* **YOUR OBJECTIVE**
Extract every line of the records that contains the string "pyautogui", matching case exactly.

──────── RECORDS TO PROCESS ────────

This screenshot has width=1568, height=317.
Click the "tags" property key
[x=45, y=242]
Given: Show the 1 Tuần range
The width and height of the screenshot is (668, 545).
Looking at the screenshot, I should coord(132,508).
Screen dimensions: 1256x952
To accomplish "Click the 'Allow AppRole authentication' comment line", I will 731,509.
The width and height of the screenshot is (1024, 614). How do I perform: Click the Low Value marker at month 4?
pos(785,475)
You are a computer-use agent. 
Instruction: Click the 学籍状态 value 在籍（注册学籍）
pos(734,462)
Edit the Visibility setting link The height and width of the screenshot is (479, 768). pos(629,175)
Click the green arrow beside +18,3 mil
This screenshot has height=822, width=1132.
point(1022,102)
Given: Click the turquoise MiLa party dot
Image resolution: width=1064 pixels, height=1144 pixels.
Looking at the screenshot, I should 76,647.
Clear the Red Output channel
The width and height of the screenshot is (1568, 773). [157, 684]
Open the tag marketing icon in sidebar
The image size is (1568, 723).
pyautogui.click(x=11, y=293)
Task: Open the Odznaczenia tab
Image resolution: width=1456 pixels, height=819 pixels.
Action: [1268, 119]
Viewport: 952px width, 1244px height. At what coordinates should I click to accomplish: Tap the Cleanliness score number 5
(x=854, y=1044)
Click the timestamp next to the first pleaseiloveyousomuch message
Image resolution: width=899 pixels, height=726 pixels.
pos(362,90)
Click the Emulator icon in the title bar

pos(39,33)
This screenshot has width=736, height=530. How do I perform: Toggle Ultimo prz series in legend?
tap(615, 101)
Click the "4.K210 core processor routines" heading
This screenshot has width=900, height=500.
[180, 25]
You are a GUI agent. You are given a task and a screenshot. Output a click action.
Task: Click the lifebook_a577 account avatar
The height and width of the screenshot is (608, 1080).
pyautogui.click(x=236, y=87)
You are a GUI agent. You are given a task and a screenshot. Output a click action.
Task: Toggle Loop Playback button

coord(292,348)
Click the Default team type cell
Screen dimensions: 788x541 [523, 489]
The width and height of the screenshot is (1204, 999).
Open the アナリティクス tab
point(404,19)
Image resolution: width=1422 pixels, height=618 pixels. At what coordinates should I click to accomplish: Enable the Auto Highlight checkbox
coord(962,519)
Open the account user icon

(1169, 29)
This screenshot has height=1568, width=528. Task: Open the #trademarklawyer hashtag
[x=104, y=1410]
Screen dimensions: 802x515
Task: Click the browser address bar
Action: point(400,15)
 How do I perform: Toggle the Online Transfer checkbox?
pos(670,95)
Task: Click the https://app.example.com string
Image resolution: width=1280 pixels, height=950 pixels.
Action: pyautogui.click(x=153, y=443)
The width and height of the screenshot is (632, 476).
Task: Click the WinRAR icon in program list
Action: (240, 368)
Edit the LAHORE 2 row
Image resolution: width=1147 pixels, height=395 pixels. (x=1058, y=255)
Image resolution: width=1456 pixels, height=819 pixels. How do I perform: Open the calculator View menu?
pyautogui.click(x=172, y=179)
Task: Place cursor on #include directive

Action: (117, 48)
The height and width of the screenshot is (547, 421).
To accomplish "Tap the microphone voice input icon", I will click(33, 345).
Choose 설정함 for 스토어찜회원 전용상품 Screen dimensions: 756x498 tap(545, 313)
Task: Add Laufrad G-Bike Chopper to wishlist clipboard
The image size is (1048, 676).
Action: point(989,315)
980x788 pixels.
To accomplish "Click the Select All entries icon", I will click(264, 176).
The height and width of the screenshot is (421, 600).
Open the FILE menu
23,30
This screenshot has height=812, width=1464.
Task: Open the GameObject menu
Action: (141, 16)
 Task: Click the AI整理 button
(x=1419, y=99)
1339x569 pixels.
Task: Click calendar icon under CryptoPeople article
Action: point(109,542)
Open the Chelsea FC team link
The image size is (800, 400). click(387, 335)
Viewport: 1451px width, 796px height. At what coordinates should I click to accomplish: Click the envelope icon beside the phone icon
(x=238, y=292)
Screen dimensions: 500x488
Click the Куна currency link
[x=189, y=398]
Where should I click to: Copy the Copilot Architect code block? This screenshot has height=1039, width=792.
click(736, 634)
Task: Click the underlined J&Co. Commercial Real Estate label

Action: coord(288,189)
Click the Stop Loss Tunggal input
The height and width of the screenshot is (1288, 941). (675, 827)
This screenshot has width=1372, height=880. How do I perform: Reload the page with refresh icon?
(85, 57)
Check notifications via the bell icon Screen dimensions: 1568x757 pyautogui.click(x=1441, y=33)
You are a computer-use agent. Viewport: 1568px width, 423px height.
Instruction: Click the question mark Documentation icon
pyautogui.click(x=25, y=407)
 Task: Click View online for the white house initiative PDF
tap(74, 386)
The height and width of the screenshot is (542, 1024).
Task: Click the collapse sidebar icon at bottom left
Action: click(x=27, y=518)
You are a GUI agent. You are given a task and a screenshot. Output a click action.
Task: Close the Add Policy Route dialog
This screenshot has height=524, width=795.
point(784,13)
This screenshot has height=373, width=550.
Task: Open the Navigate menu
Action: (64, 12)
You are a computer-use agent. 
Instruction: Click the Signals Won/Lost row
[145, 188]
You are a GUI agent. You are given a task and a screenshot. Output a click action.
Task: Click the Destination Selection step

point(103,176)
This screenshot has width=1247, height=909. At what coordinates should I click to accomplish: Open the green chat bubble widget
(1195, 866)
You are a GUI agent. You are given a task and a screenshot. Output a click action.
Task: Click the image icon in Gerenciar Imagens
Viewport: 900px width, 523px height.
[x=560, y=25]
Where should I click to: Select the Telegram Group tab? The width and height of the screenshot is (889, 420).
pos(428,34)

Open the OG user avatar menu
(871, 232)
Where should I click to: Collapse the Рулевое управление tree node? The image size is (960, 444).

────────

* **SOLVED PROBLEM**
pyautogui.click(x=11, y=293)
pyautogui.click(x=236, y=87)
Action: pyautogui.click(x=153, y=443)
pyautogui.click(x=172, y=179)
Check notifications via the bell icon Screen dimensions: 1568x757 pyautogui.click(x=1441, y=33)
pyautogui.click(x=25, y=407)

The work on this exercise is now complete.